When the Albatross first flew in January 1928 it was described as the largest aircraft built on the West Coast. It was a three-engined, high wing monoplane with a span of 90 ft and a large passenger cabin, designed for long haul routes including those from coast to coast. Its two spar wings was rectangular in plan out to rounded tips and braced on each side by a parallel pair of streamlined struts from the lower fuselage longerons to the spars.

The Albatross was initially powered by three 125 hp Siemens-Halske Sh 14 engines but in 1930 Schofield replaced them with 115 hp Axelson A-7Rs. Both were 7 cylinder radial engines and were similarly mounted. The outer pair were attached to the forward wing strut, with triplets of upward struts to the forward spar and horizontal struts to the fuselage, and the central engine was mounted on the slender nose of the forward fuselage.

Behind the central engine the fuselage expanded rapidly to the pilots' enclosed cabin, ahead of the wing leading edge, which seated the two pilots. In the original Zenith cabin there was also a bunk to allow one of the pilots to sleep on a long flight, but the Schofield layout seated a navigator instead. Immediately behind and below the crew a windowed cabin had individual seats for 9 passengers and a two or three-seater couch. Passengers entered their cabin via a left side door at the rear. There was a toilet behind the cabin together with a baggage compartment, though there was another baggage hold below the pilots' cabin.

The tail was conventional, with tailplane and elevators set at mid-fuselage. The fin was triangular and carried a near rectangular, balanced rudder.

The Albatross had fixed, split axle, tailwheel landing gear. The main wheels were on V-struts from the lower fuselage longerons, with vertical shock-absorbing landing legs joining the forward wing struts at the engine mountings. At some date between March 1928 and February 1930 the struts and legs were enclosed in aircraft fairings and the wheels semi-enclosed.

==Operational history==

After its first flight in January 1928, preparations began for an attempt on the world endurance record. In March it had flown carrying 1300 USgal of fuel at a loaded weight of 13000 lb. With that quantity of fuel the calculated range was 6700 mi. At a cruising speed of 95 mph the flight would have lasted just over 70 hrs but no reports of a record attempt are known.

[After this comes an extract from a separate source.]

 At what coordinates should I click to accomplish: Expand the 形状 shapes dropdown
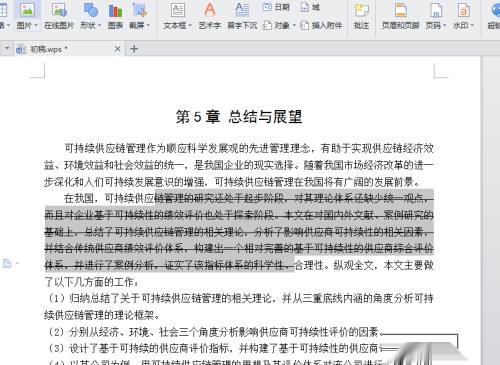pyautogui.click(x=100, y=25)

Also unknown is the date of the first flight with Axelson engines but by January 1930 it was reported as flying satisfactorily with them. Though Schofield had originally intended to put the Albatross into production there is no evidence of further examples.

The demise of the Zenith Albatross Z-12 was much the same as the Fokker F-32 which adorned Bob's Airmail Service Station on Wilshire Boulevard. The Zenith Z-12 ended up adorning a Texaco station at the intersection of Ventura Blvd., Ventura Place, and Laural Canyon Blvd. ln Studio City opposite Republic Studios.